🤖 AI Summary
This work addresses the scalability limitations of traditional self-paced curriculum learning in high-dimensional context spaces, where inner-loop optimization is computationally prohibitive. The authors propose SPGL, a novel method that introduces, for the first time, a closed-form update rule for Gaussian context distributions, enabling efficient curriculum generation without numerical optimization. This approach significantly reduces computational overhead while maintaining sample efficiency and comes with theoretical convergence guarantees. Empirical evaluations on benchmark tasks—including Point Mass, Lunar Lander, and Ball Catching—demonstrate that SPGL matches or exceeds the performance of existing methods, with particularly strong results in partially observable settings involving hidden contexts. Moreover, the learned context distributions exhibit notably improved stability during convergence.
📝 Abstract
Curriculum learning improves reinforcement learning (RL) efficiency by sequencing tasks from simple to complex. However, many self-paced curriculum methods rely on computationally expensive inner-loop optimizations, limiting their scalability in high-dimensional context spaces.

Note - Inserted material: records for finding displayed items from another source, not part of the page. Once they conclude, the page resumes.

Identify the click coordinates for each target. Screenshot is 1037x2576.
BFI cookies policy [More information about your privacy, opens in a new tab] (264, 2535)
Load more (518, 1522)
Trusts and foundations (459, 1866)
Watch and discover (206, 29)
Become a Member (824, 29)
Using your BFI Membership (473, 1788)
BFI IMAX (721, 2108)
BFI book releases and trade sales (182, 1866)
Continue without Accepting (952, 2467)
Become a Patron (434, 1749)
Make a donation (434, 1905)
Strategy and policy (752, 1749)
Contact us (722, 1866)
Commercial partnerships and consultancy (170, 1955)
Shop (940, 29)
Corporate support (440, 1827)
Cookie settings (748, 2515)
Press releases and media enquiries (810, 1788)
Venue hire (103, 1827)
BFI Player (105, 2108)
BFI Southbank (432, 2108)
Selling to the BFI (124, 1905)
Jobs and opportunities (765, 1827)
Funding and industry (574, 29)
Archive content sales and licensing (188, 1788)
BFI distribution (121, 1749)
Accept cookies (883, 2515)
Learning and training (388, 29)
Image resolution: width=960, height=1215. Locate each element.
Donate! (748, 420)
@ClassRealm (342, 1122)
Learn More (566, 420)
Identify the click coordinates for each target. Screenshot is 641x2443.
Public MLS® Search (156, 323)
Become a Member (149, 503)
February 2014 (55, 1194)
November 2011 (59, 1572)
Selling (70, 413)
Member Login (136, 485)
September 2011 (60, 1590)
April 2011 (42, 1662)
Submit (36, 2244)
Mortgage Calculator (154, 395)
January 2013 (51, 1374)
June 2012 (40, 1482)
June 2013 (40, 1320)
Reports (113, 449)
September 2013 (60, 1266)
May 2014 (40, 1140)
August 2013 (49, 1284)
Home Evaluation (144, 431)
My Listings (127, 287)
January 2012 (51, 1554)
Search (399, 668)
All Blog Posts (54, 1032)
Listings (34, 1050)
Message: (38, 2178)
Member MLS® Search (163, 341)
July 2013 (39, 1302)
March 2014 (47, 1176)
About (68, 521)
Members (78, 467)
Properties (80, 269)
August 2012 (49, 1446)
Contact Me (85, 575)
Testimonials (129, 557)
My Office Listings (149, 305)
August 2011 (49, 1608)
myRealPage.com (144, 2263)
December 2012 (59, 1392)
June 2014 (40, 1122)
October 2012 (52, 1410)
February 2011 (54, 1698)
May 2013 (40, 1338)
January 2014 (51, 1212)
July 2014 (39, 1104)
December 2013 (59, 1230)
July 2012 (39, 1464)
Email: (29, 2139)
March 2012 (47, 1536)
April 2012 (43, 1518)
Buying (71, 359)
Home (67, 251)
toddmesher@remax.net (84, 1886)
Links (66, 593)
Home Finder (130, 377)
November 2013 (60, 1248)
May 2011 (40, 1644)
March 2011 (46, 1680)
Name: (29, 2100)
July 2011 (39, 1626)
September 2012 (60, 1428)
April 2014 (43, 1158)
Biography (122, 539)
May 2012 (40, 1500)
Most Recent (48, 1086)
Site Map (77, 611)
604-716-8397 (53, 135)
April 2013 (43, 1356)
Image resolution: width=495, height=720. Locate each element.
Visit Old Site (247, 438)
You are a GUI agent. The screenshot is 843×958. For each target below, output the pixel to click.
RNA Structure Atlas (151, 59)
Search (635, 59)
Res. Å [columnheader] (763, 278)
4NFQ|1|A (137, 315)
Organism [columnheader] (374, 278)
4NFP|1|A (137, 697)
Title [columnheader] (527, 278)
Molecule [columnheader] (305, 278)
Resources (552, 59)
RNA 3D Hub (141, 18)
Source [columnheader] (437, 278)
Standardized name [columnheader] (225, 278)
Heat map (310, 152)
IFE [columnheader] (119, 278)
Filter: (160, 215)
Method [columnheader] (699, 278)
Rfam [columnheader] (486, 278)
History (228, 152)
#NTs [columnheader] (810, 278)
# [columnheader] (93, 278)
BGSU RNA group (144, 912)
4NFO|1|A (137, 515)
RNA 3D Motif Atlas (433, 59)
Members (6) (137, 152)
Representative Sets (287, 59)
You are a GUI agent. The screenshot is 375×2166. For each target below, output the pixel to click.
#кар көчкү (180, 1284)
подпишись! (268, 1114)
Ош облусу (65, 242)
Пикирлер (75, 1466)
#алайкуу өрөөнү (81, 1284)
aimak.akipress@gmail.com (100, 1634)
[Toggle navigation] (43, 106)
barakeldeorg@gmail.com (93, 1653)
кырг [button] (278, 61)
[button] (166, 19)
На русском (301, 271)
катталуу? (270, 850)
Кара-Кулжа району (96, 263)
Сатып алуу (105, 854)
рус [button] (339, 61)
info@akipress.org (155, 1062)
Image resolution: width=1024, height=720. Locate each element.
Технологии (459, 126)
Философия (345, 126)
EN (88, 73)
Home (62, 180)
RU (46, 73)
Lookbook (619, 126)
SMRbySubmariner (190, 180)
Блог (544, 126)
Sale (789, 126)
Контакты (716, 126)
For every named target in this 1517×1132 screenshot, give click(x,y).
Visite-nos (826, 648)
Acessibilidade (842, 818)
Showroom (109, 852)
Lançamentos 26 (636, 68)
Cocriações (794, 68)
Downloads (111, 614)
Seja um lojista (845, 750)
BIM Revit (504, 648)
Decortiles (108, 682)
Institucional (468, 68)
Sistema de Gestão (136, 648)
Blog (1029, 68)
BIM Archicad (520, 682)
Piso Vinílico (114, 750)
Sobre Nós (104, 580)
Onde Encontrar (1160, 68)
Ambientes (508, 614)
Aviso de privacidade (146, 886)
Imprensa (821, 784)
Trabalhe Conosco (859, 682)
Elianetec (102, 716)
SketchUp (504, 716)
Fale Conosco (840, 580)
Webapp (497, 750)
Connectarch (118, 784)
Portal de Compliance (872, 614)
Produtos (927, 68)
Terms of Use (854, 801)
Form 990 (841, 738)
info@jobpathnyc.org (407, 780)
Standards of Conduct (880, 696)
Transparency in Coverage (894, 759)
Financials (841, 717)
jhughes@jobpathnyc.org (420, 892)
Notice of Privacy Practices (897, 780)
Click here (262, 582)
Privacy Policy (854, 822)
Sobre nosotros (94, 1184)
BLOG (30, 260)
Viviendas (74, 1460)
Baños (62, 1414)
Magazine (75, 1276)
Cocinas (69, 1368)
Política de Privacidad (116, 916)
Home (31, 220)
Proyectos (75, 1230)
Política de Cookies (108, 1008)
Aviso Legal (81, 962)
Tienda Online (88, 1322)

In this paper, we propose Self-Paced Gaussian Curriculum Learning (SPGL), a novel approach that avoids costly numerical procedures by leveraging a closed-form update rule for Gaussian context distributions. SPGL maintains the sample efficiency and adaptability of traditional self-paced methods while substantially reducing computational overhead. We provide theoretical guarantees on convergence and validate our method across several contextual RL benchmarks, including the Point Mass, Lunar Lander, and Ball Catching environments. Experimental results show that SPGL matches or outperforms existing curriculum methods, especially in hidden context scenarios, and achieves more stable context distribution convergence. Our method offers a scalable, principled alternative for curriculum generation in challenging continuous and partially observable domains.